=== EXERCISE DETAILS ===
What lines of the data below include the word "header"? Report them by copying each.

==== GIVEN DATA

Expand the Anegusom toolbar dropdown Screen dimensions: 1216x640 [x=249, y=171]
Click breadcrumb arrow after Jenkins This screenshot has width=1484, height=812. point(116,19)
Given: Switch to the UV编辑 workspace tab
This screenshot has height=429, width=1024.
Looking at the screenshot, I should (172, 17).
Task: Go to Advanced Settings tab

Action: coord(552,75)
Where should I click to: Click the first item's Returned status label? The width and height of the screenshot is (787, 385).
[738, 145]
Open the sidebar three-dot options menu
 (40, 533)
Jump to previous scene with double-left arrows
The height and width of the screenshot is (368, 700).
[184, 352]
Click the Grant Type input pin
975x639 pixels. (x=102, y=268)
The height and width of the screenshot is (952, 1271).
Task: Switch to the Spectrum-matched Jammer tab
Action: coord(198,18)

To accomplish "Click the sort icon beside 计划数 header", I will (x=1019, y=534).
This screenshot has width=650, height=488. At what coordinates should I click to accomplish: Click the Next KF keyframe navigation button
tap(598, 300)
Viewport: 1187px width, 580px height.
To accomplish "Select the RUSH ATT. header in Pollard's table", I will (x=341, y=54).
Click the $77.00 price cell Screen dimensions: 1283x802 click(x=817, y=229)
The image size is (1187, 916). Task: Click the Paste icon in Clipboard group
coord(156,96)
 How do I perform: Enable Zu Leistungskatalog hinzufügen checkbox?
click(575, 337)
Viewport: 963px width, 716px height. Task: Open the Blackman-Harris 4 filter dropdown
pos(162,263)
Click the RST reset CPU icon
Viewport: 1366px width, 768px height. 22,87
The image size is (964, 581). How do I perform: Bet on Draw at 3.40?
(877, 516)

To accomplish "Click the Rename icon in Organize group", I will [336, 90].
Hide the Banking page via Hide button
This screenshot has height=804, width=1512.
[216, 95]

========

=== RESULT ===
To accomplish "Click the sort icon beside 计划数 header", I will (x=1019, y=534).
To accomplish "Select the RUSH ATT. header in Pollard's table", I will (x=341, y=54).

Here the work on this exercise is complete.